> **Consegna**: Restituisci parola per parola il passo dell'estratto sugli stipendi dei consiglieri che comincia con "Quello che non" e prosegue fino a "quasi ogni giorno.".

Quello che non si capisce è perché la collettività debba garantire lo stipendio per il lavoro che i politici non svolgono presso le imprese dove sono assunti. La spesa per le casse pubbliche così è diventata davvero imponente, altro che tagli per la crisi! Diversamente la cosa non vale per i consiglieri che sono lavoratori autonomi perché non percepiscono alcun rimborso per la loro attività professionale persa. A differenza dei primi, possono conciliare con difficoltà i due lavori a causa degli orari delle commissioni nell’ente pubblico dove sono stati eletti. Come fa notare Tomassini, “guarda caso le commissioni sono spalmate su tutti i giorni della settimana così che i consiglieri-dipendenti non possono quasi mai recarsi in ufficio”. Si perché le commissioni ci sono praticamente sempre e la maggioranza di coloro che fanno politica sono impegnati quasi ogni giorno.

> **Blocco dati**:
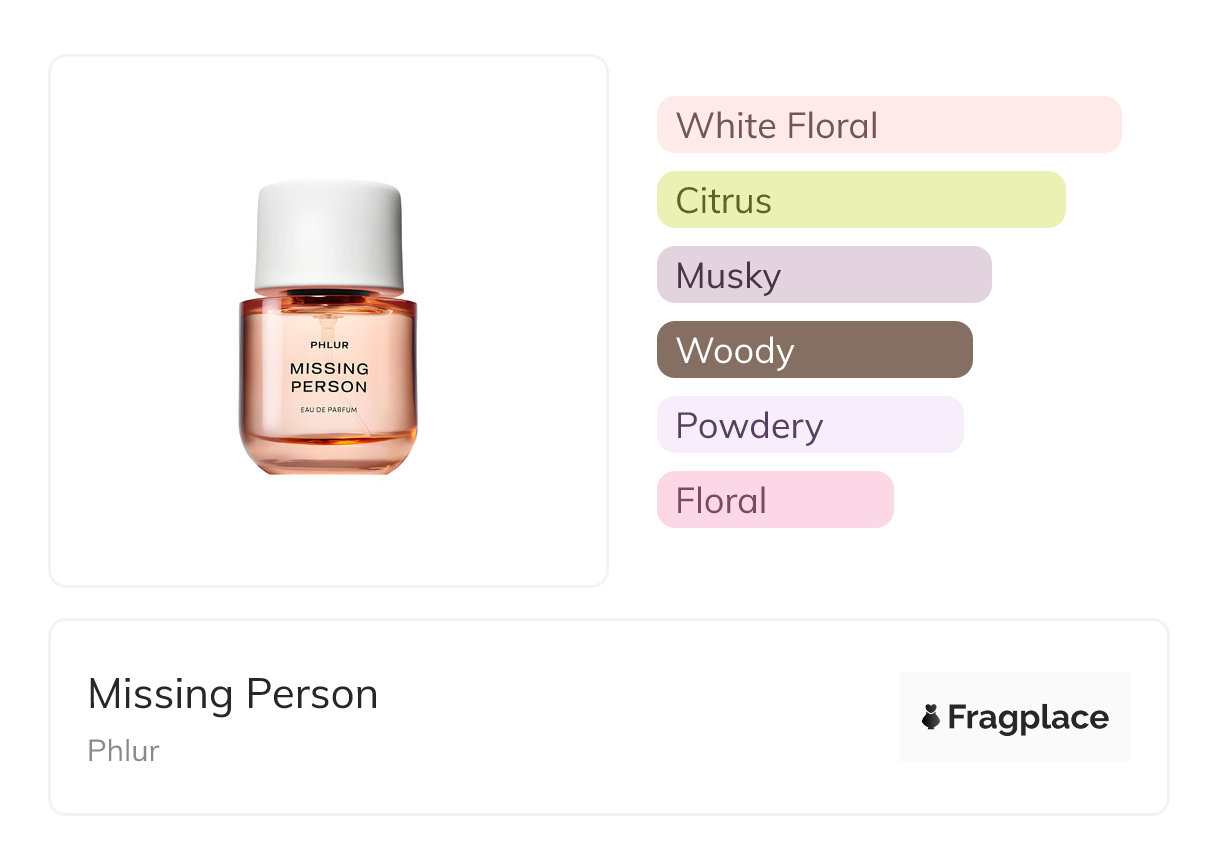Open the Phlur brand name link
Viewport: 1218px width, 864px height.
point(123,751)
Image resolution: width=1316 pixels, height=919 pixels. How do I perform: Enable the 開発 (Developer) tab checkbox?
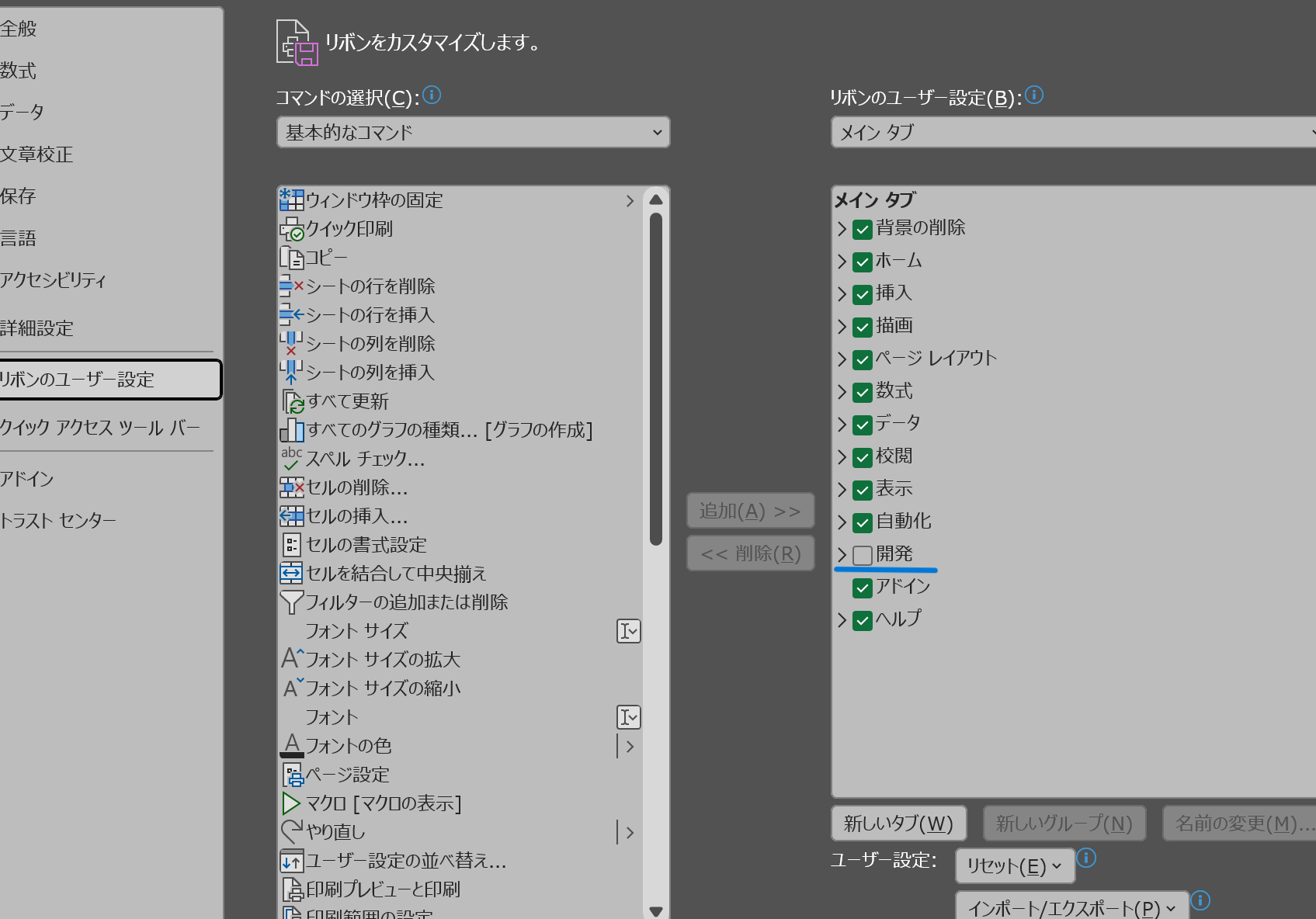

> **Soluzione**:
Quello che non si capisce è perché la collettività debba garantire lo stipendio per il lavoro che i politici non svolgono presso le imprese dove sono assunti. La spesa per le casse pubbliche così è diventata davvero imponente, altro che tagli per la crisi! Diversamente la cosa non vale per i consiglieri che sono lavoratori autonomi perché non percepiscono alcun rimborso per la loro attività professionale persa. A differenza dei primi, possono conciliare con difficoltà i due lavori a causa degli orari delle commissioni nell’ente pubblico dove sono stati eletti. Come fa notare Tomassini, “guarda caso le commissioni sono spalmate su tutti i giorni della settimana così che i consiglieri-dipendenti non possono quasi mai recarsi in ufficio”. Si perché le commissioni ci sono praticamente sempre e la maggioranza di coloro che fanno politica sono impegnati quasi ogni giorno.